_Required work_
Rewrite the records starting at the beginning and ending at the line that contains "click(175, 18)", with "scrollbar" replaced by "scroll bar" and nothing else changed. Leave the pictures out of your answer.

Stored records
******

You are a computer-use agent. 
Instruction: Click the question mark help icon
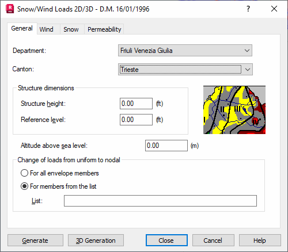(x=248, y=9)
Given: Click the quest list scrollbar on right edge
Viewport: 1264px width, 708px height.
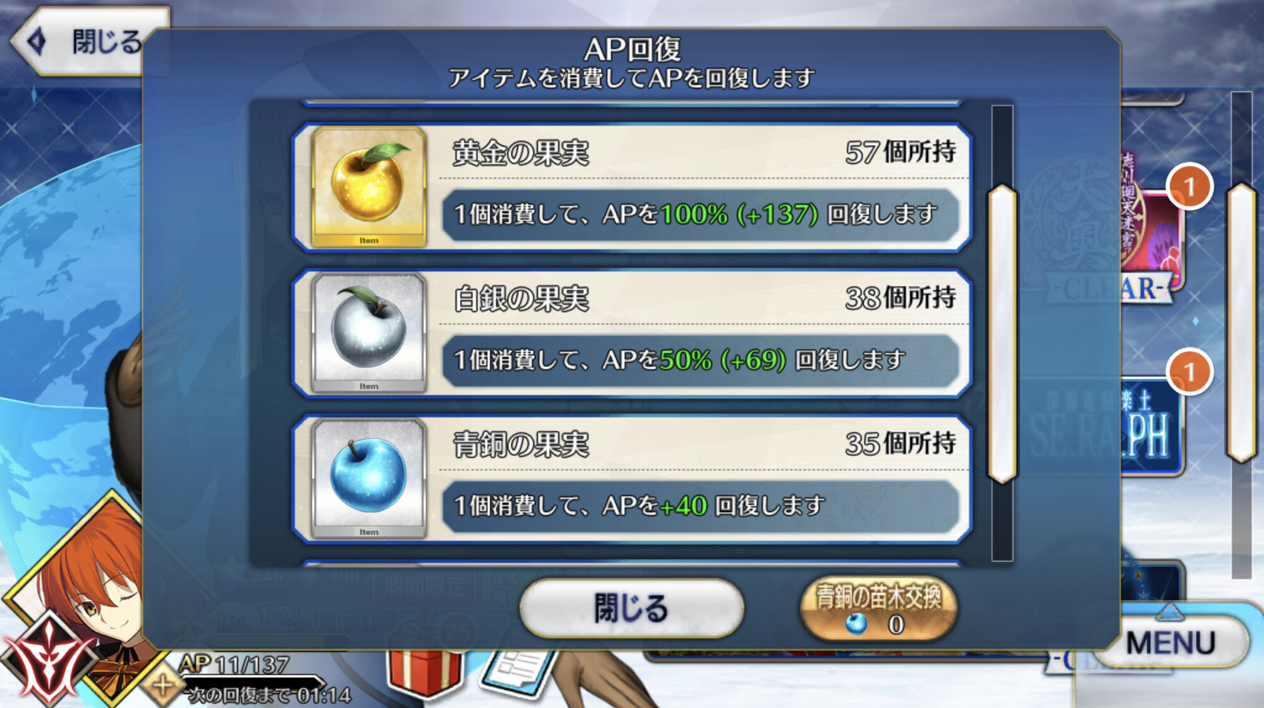Looking at the screenshot, I should 1241,323.
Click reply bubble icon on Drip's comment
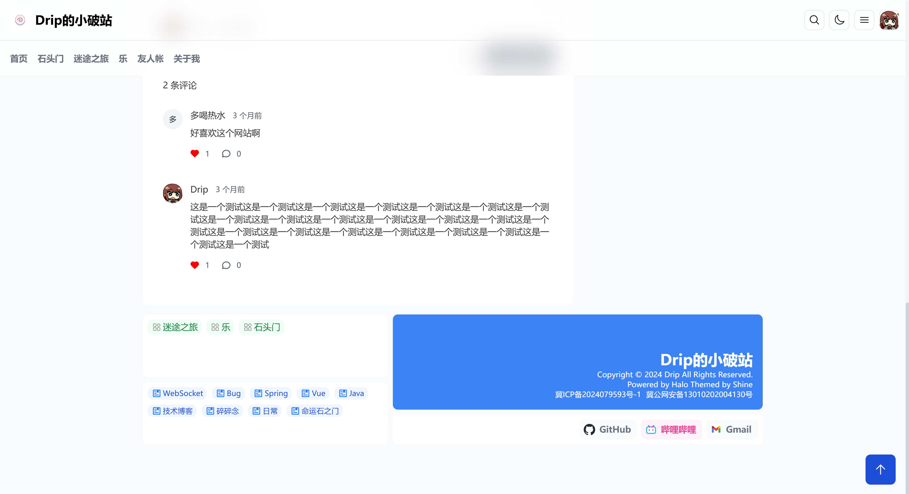 pos(226,265)
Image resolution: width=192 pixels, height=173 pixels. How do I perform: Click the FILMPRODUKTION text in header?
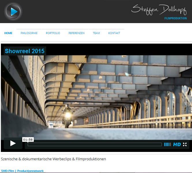click(175, 18)
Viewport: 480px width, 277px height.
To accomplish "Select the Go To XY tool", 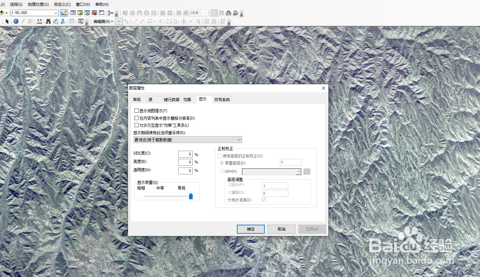I will pyautogui.click(x=63, y=21).
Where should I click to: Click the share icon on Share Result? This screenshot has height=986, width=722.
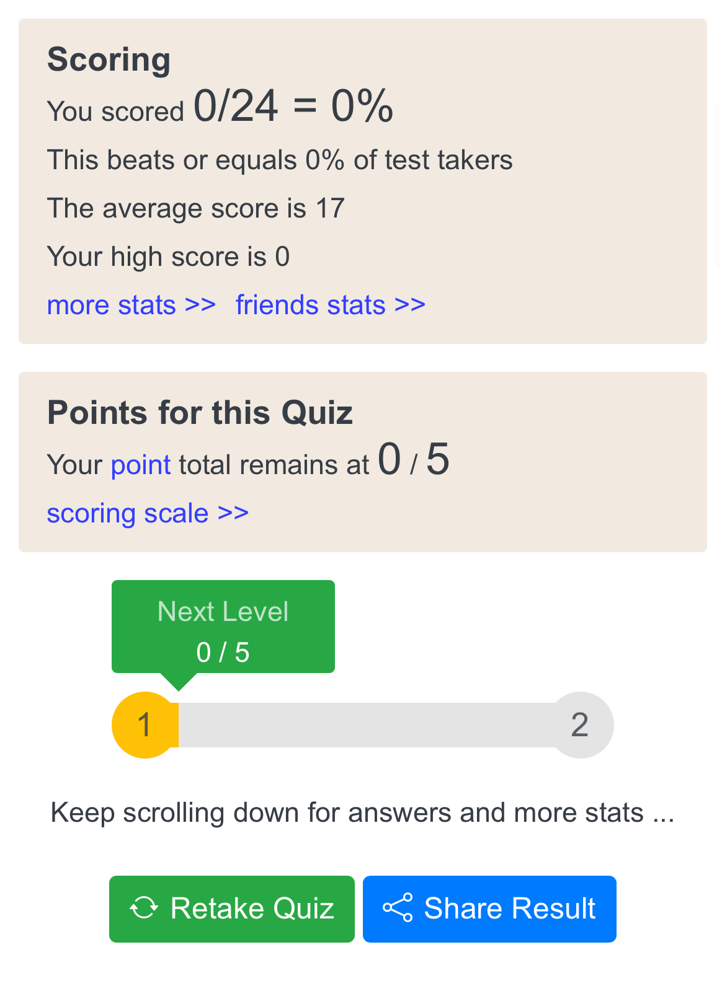pos(398,908)
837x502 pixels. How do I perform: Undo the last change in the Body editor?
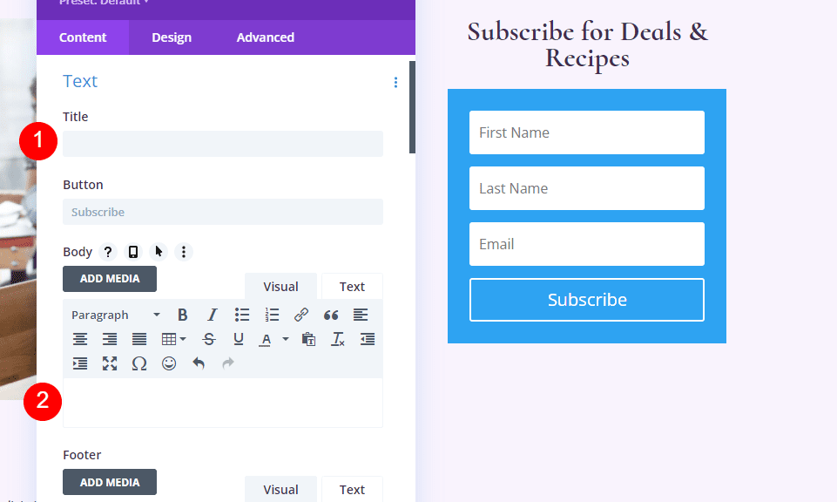198,363
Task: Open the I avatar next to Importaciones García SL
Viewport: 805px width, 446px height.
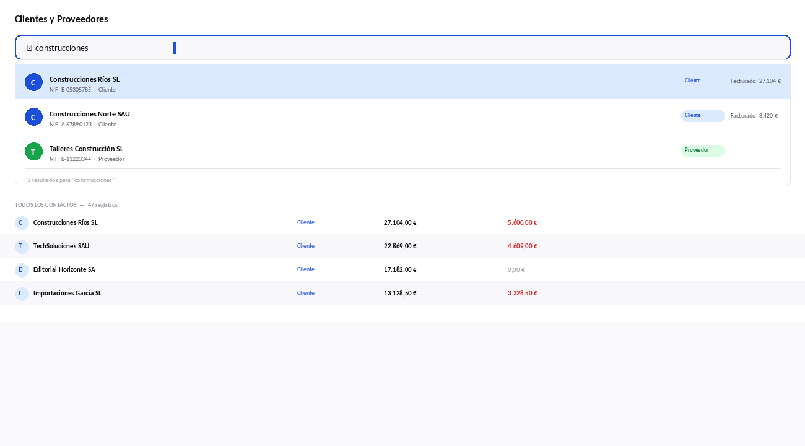Action: pyautogui.click(x=22, y=294)
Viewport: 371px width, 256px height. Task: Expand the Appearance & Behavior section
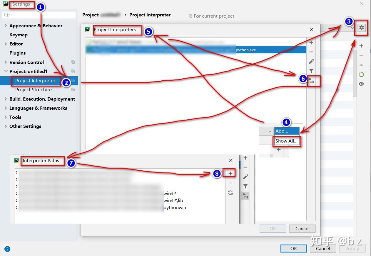5,26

******

_Response below_
You are a computer-use agent. 
Instruction: Click the question mark help icon
(x=248, y=9)
Given: Click the quest list scroll bar on right edge
Viewport: 1264px width, 708px height.
Looking at the screenshot, I should 1241,323.
Click reply bubble icon on Drip's comment
 pos(226,265)
Image resolution: width=192 pixels, height=173 pixels. How do I perform: Click the FILMPRODUKTION text in header?
click(175, 18)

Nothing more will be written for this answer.